#### Problem 1
Answer these questions from the patch excerpt:
(a) Whose name is in the "From:" line?
(b) How many files does the patch change?
(c) What number is given to token_prev?
#### Problem 2
Translate this line from the patch excerpt into Spanish: "2 files changed, 19 insertions(+), 19 deletions(-)".
#### Problem 3
Copy word for word the part of the patch excerpt that begins with the words "From baabe2c9b2993ef79a64f14183b5a74ffbb0fb87 Mon" and ends with "insertions(+), 19 deletions(-)".

=== Page excerpt ===

From baabe2c9b2993ef79a64f14183b5a74ffbb0fb87 Mon Sep 17 00:00:00 2001
From: Georgi Gerganov <ggerganov@gmail.com>
Date: Mon, 3 Jul 2023 21:42:02 +0300
Subject: [PATCH 14/15] whisper : fix solm and add nosp token

---
 whisper.cpp | 34 +++++++++++++++++-----------------
 whisper.h   |  4 ++--
 2 files changed, 19 insertions(+), 19 deletions(-)

diff --git a/whisper.cpp b/whisper.cpp
index c0757a3eb37..fb489b38453 100644
--- a/whisper.cpp
+++ b/whisper.cpp
@@ -387,9 +387,9 @@ struct whisper_vocab {
     id token_translate  = 50357;
     id token_transcribe = 50358;
     // other special tokens
-    id token_tdrz       = 50359; // [TDRZ] used by tinydiarize models to indicate speaker turn
+    id token_solm       = 50359; // [TDRZ] used by tinydiarize models to indicate speaker turn
     id token_prev       = 50360;
-    id token_solm       = 50361; // start of lm ?

=== Data for review ===

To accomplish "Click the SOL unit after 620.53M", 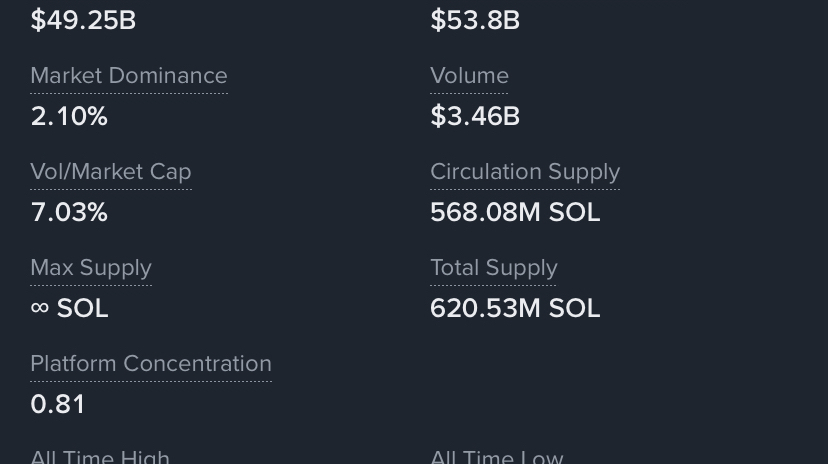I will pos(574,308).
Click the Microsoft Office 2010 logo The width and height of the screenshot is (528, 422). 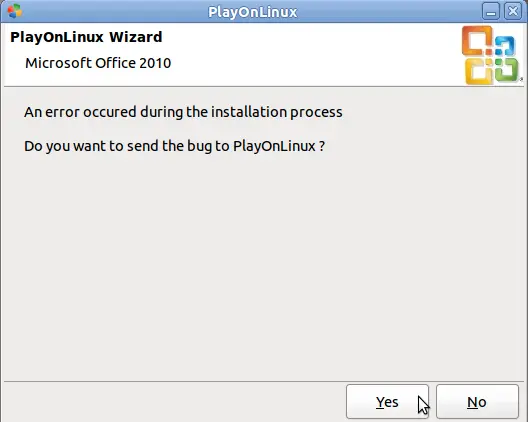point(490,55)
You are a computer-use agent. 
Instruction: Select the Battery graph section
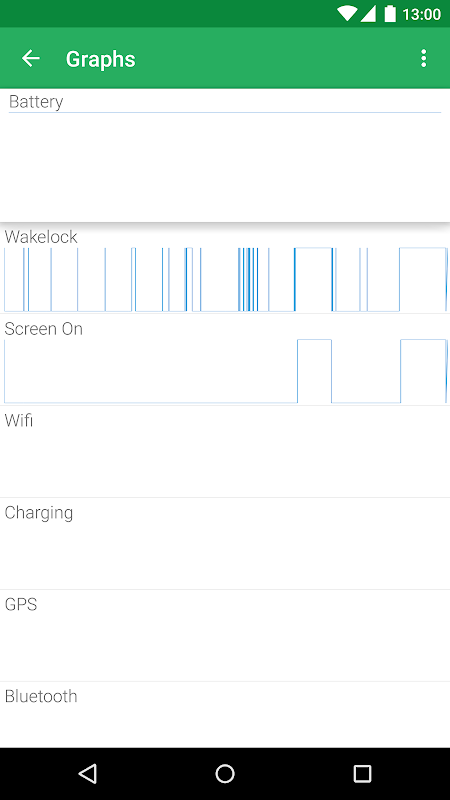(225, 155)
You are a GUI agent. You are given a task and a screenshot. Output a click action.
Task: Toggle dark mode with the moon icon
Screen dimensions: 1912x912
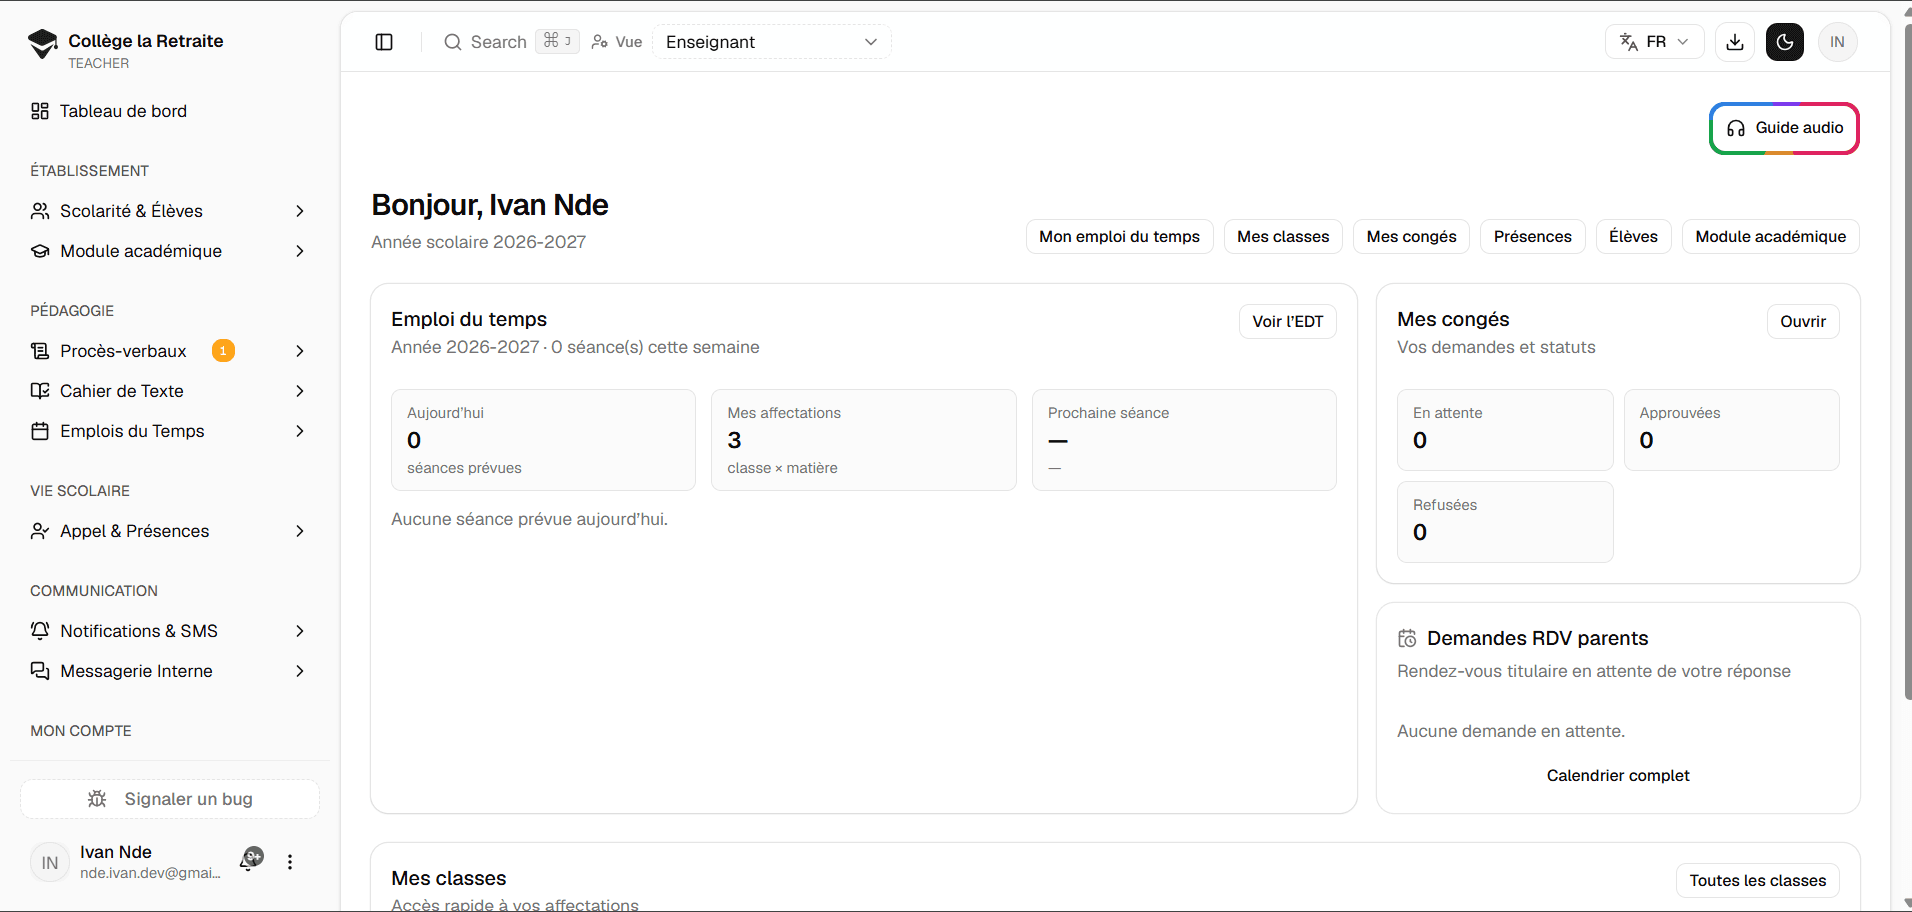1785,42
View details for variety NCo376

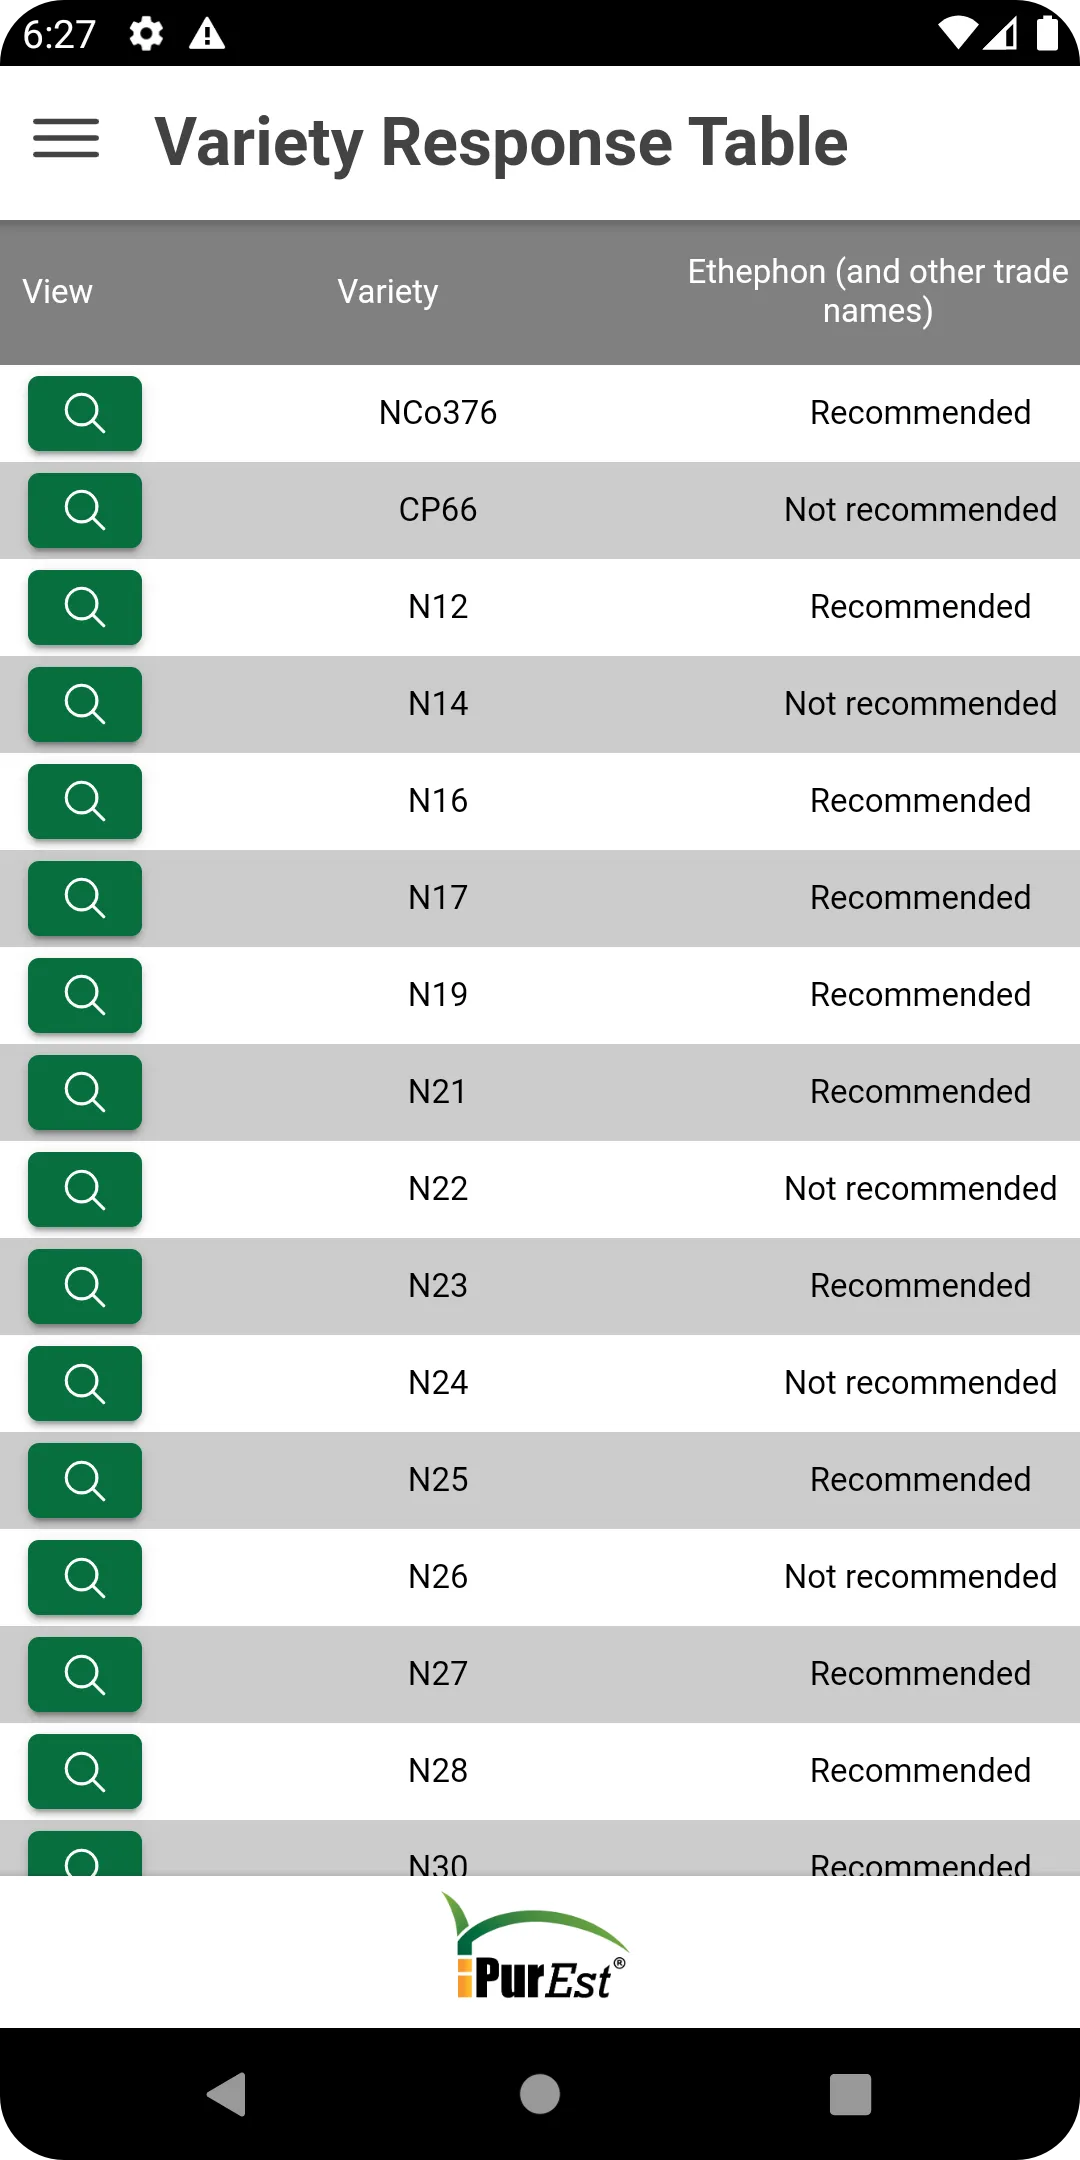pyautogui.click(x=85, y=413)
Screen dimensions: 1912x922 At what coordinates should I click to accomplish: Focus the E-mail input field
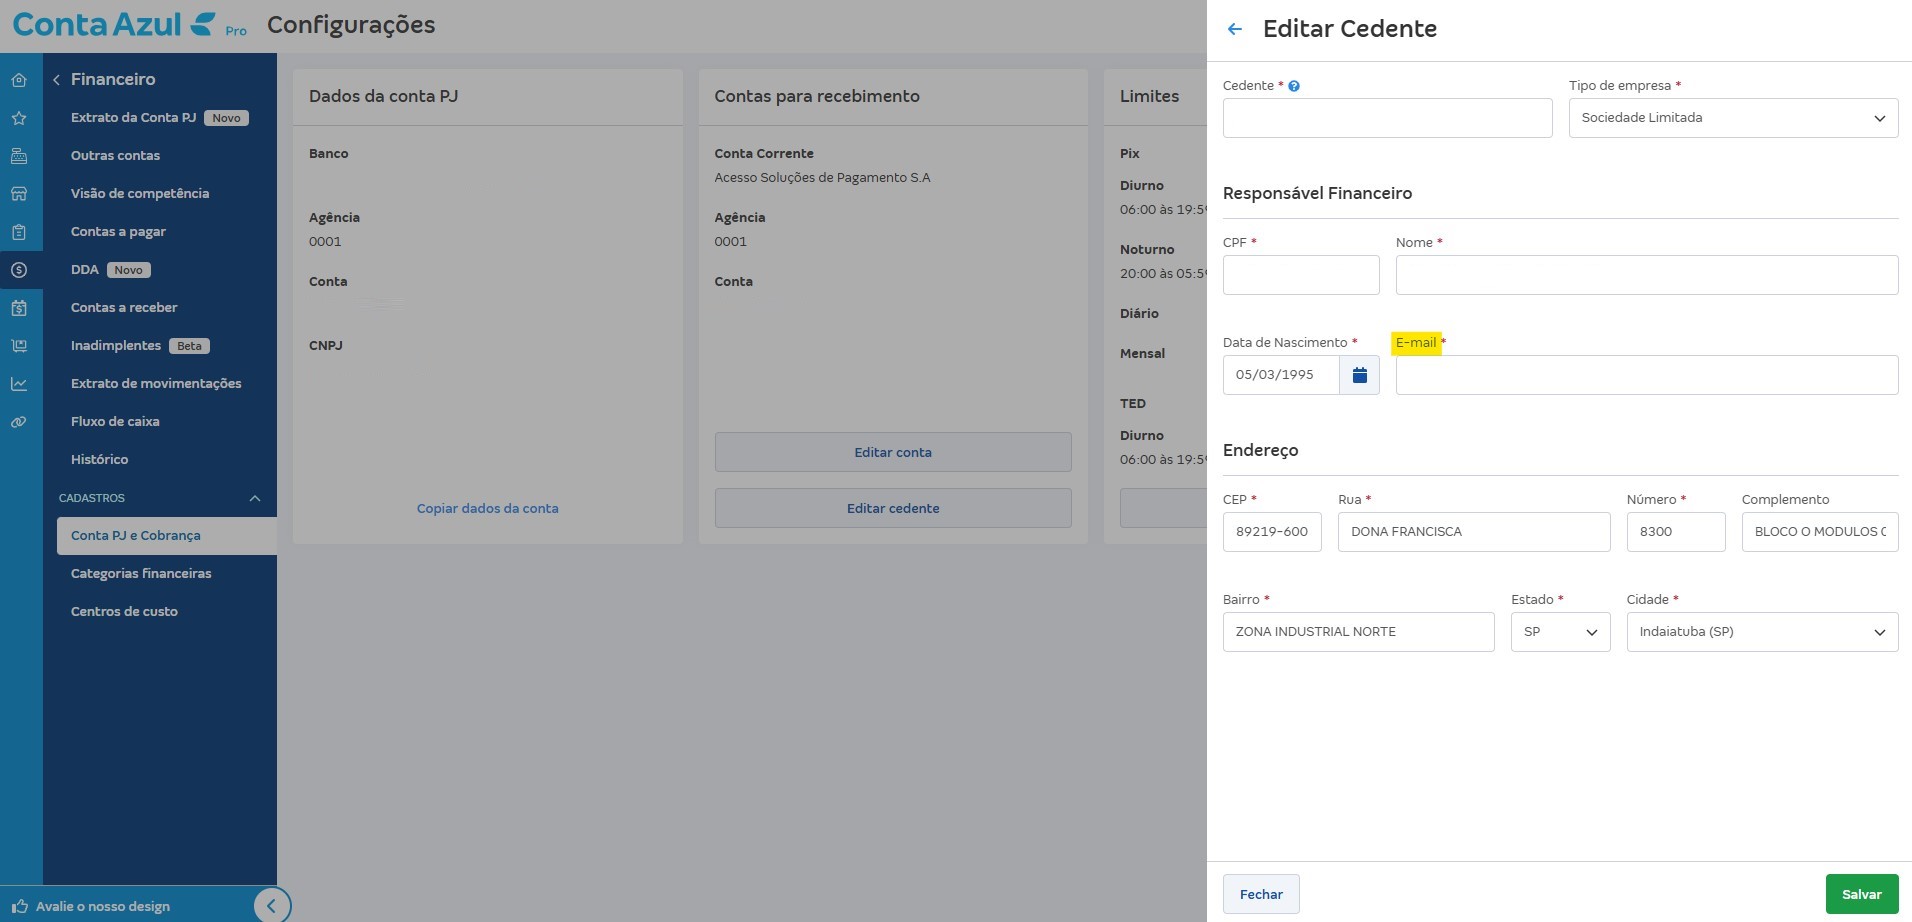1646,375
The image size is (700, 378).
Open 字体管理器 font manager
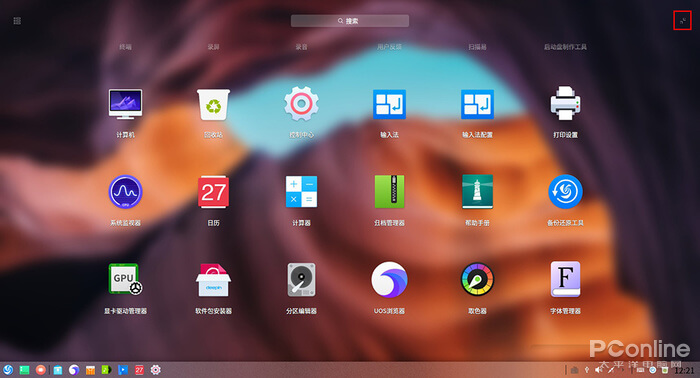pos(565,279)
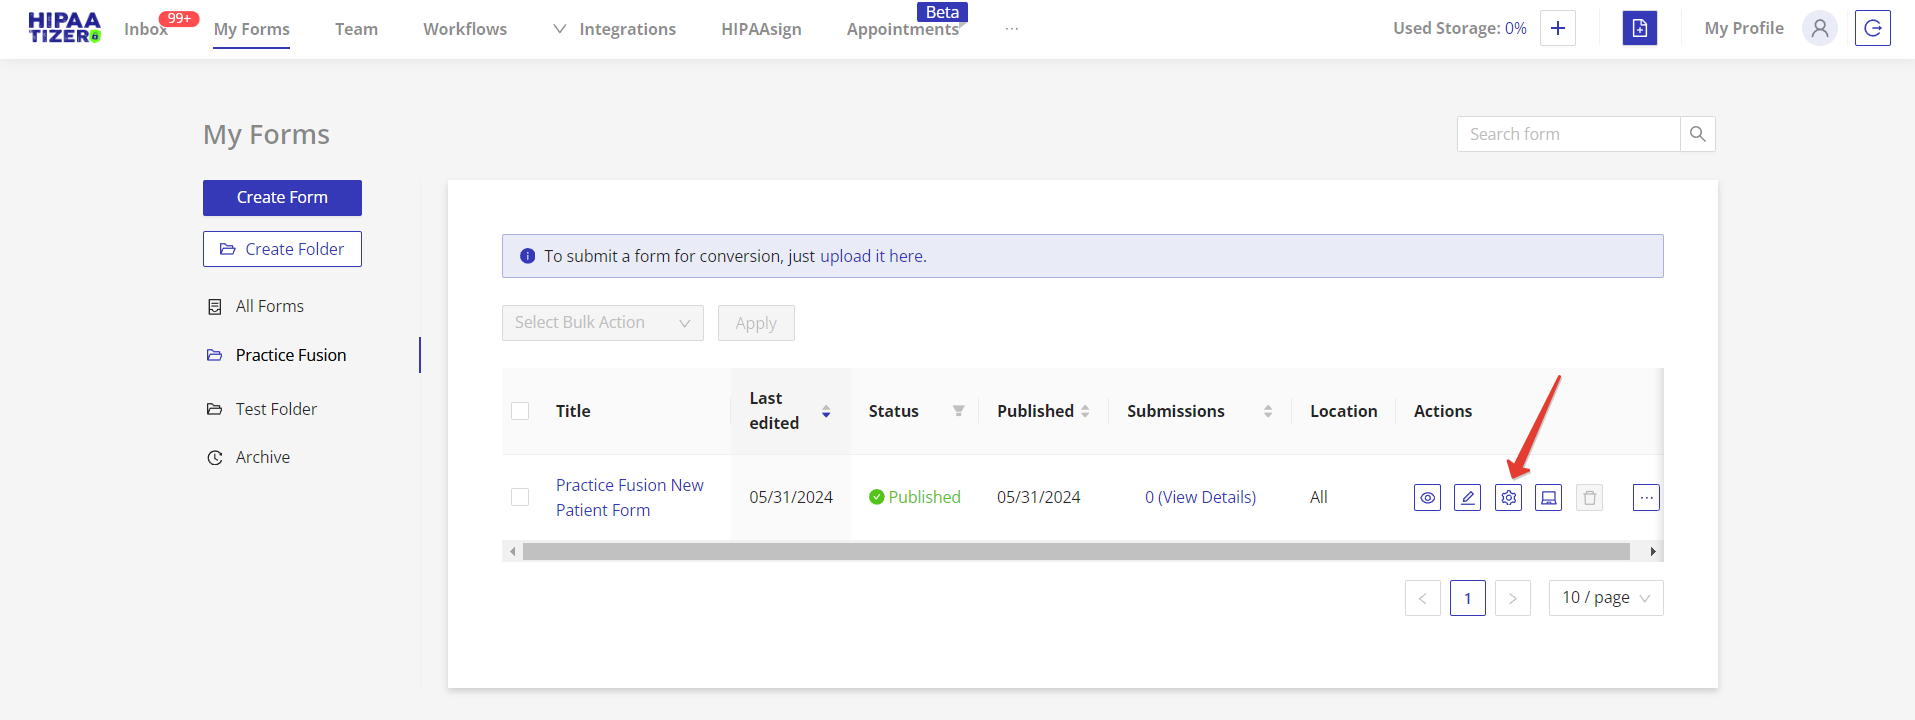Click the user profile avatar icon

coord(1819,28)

===

#### Problem solution 1
(a) Georgi Gerganov
(b) 2
(c) 50360

#### Problem solution 2
2 archivos modificados, 19 inserciones(+), 19 eliminaciones(-)

#### Problem solution 3
From baabe2c9b2993ef79a64f14183b5a74ffbb0fb87 Mon Sep 17 00:00:00 2001
From: Georgi Gerganov <ggerganov@gmail.com>
Date: Mon, 3 Jul 2023 21:42:02 +0300
Subject: [PATCH 14/15] whisper : fix solm and add nosp token

---
 whisper.cpp | 34 +++++++++++++++++-----------------
 whisper.h   |  4 ++--
 2 files changed, 19 insertions(+), 19 deletions(-)